Japan may need up to five years to rebuild from the disastrous earthquake and tsunami that has caused up to $235bn (£145bn) of damage, the World Bank said in a report.
It also estimates about 0.5% was shaved from the country's economic growth this year.
However, it expects growth to pick up again in the second half of the year.
The 11 March earthquake and tsunami, disrupted production networks in the automotive and electronic industries.
"Damage to housing and infrastructure has been unprecedented," the World Bank said.
"Growth should pick up through subsequent quarters as reconstruction efforts, which could last five years, accelerate," it said.
The bank estimates the damage to be between $123bn and $235bn.
The World Bank also predicted that East Asia would be affected in a separate report.
"In the immediate future the biggest impact will be in terms of trade and finance," said Vikram Nehru, World Bank chief economist for the East Asia and Pacific region.
Japan's north-east region, where the earthquake and tsunami hit, is home to ports, steel mills and manufacturers of auto and electronic components.
"Disruption to production networks, especially in automotive and electronics industries, could continue to pose problems," the World Bank said.
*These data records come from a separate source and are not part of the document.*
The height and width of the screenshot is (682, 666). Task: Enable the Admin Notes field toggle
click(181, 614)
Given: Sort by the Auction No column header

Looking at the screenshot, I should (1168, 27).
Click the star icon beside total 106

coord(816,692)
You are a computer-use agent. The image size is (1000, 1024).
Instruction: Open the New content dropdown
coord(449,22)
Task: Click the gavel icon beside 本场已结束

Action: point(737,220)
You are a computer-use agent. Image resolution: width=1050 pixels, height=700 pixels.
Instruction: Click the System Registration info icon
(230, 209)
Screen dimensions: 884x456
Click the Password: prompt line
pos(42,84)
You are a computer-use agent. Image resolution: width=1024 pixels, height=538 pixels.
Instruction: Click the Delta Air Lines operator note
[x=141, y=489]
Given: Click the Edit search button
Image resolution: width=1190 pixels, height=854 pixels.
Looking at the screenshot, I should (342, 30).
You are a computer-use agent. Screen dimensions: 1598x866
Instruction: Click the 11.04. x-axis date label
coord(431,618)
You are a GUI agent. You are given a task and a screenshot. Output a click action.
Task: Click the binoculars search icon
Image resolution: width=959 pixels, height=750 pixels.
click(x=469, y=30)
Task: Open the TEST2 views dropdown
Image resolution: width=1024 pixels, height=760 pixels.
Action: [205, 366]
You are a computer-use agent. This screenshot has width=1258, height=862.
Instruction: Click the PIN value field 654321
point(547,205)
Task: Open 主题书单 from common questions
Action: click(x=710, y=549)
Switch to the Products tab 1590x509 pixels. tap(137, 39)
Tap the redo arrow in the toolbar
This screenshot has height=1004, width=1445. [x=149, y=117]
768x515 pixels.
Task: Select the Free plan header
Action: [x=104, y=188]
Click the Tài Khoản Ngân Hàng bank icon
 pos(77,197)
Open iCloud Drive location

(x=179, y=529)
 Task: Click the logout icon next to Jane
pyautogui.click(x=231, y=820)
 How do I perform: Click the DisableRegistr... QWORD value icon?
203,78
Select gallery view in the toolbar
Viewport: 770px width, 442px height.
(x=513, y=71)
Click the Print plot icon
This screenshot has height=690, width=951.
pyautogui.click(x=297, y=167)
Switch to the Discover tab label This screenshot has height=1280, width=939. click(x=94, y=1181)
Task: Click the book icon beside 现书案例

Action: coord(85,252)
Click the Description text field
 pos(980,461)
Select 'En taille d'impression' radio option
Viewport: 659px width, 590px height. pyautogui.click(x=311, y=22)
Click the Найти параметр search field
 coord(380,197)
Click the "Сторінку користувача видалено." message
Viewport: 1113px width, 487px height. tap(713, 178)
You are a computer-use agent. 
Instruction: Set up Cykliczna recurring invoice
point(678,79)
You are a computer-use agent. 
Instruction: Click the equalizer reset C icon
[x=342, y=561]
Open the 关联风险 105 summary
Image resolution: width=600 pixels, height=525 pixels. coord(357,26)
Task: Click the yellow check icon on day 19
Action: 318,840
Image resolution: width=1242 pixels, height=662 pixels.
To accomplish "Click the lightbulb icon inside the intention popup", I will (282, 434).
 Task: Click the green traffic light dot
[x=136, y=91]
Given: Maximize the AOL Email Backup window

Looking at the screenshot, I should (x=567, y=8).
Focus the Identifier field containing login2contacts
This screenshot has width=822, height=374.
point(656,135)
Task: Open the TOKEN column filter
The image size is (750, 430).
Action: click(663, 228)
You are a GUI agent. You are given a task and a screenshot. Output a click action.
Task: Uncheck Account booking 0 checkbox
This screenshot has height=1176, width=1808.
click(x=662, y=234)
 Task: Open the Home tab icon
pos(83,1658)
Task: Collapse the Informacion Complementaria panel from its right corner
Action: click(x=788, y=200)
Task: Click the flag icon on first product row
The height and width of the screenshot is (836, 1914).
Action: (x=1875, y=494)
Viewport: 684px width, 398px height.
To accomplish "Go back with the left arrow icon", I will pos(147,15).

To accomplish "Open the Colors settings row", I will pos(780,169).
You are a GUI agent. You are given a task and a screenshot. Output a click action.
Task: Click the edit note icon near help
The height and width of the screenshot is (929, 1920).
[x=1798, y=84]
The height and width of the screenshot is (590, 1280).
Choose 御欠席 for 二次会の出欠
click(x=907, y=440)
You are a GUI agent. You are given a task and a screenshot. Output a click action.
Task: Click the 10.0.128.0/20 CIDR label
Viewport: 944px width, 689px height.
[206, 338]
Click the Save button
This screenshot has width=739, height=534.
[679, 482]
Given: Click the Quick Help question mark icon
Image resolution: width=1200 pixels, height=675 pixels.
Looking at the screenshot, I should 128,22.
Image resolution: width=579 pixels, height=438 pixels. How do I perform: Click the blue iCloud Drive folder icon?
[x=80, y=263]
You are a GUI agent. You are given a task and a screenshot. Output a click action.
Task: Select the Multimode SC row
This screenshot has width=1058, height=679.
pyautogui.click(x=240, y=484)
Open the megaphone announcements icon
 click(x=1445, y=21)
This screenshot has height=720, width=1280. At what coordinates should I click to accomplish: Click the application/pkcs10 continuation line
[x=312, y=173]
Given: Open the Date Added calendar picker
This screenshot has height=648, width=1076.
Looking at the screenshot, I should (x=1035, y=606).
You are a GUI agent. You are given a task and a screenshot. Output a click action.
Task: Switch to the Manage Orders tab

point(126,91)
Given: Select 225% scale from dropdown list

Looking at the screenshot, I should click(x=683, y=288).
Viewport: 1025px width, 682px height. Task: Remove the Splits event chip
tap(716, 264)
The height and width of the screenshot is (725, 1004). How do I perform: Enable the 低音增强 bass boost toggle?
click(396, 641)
The other worrying factor for the region is that about one-fourth of East Asia's long-term debt is denominated in yen.
For China it is only about 8% but for Thailand it is about 60%.
A 1% appreciation in the Japanese yen translates into about a $250m increase in annual debt servicing on the yen-denominated assets held by the nations, the report points out.
The region is expected to see less robust growth in 2011 as it fights inflation.